Saved data entries:
►
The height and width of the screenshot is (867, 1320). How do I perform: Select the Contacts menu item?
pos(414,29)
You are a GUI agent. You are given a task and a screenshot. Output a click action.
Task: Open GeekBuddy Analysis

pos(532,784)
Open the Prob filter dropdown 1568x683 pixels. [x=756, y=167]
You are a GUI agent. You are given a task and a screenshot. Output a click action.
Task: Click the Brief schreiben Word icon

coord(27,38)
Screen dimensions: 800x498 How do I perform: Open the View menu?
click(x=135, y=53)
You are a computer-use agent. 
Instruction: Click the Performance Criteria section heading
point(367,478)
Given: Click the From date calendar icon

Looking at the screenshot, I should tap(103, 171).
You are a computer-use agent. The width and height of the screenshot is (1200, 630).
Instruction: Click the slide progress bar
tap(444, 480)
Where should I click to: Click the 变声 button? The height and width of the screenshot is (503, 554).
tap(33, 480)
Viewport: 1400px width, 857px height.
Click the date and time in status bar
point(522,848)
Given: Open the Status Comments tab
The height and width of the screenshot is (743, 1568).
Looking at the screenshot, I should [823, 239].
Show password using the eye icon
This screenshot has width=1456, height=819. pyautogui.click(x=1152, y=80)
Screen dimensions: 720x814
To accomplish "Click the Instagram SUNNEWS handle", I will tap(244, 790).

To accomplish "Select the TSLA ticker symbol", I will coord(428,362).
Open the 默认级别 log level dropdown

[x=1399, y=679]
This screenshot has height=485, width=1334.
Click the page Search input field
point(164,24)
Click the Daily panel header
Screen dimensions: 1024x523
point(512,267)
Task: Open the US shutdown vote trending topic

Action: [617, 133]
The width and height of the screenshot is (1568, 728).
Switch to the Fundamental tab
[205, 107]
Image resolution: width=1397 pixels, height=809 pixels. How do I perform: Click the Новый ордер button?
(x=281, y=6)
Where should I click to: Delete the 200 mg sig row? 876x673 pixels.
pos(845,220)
◄
Work item: Using the entries above, print each one again without any alteration.

Solution to the problem:
The height and width of the screenshot is (867, 1320). How do I perform: Select the Contacts menu item?
pos(414,29)
You are a GUI agent. You are given a task and a screenshot. Output a click action.
Task: Open GeekBuddy Analysis

pos(532,784)
Open the Prob filter dropdown 1568x683 pixels. [x=756, y=167]
You are a GUI agent. You are given a task and a screenshot. Output a click action.
Task: Click the Brief schreiben Word icon

coord(27,38)
Screen dimensions: 800x498 How do I perform: Open the View menu?
click(x=135, y=53)
You are a computer-use agent. 
Instruction: Click the Performance Criteria section heading
point(367,478)
Given: Click the From date calendar icon

Looking at the screenshot, I should tap(103, 171).
You are a computer-use agent. The width and height of the screenshot is (1200, 630).
Instruction: Click the slide progress bar
tap(444, 480)
Where should I click to: Click the 变声 button? The height and width of the screenshot is (503, 554).
tap(33, 480)
Viewport: 1400px width, 857px height.
Click the date and time in status bar
point(522,848)
Given: Open the Status Comments tab
The height and width of the screenshot is (743, 1568).
Looking at the screenshot, I should [823, 239].
Show password using the eye icon
This screenshot has width=1456, height=819. pyautogui.click(x=1152, y=80)
Screen dimensions: 720x814
To accomplish "Click the Instagram SUNNEWS handle", I will tap(244, 790).

To accomplish "Select the TSLA ticker symbol", I will coord(428,362).
Open the 默认级别 log level dropdown

[x=1399, y=679]
This screenshot has height=485, width=1334.
Click the page Search input field
point(164,24)
Click the Daily panel header
Screen dimensions: 1024x523
point(512,267)
Task: Open the US shutdown vote trending topic

Action: [617, 133]
The width and height of the screenshot is (1568, 728).
Switch to the Fundamental tab
[205, 107]
Image resolution: width=1397 pixels, height=809 pixels. How do I perform: Click the Новый ордер button?
(x=281, y=6)
Where should I click to: Delete the 200 mg sig row? 876x673 pixels.
pos(845,220)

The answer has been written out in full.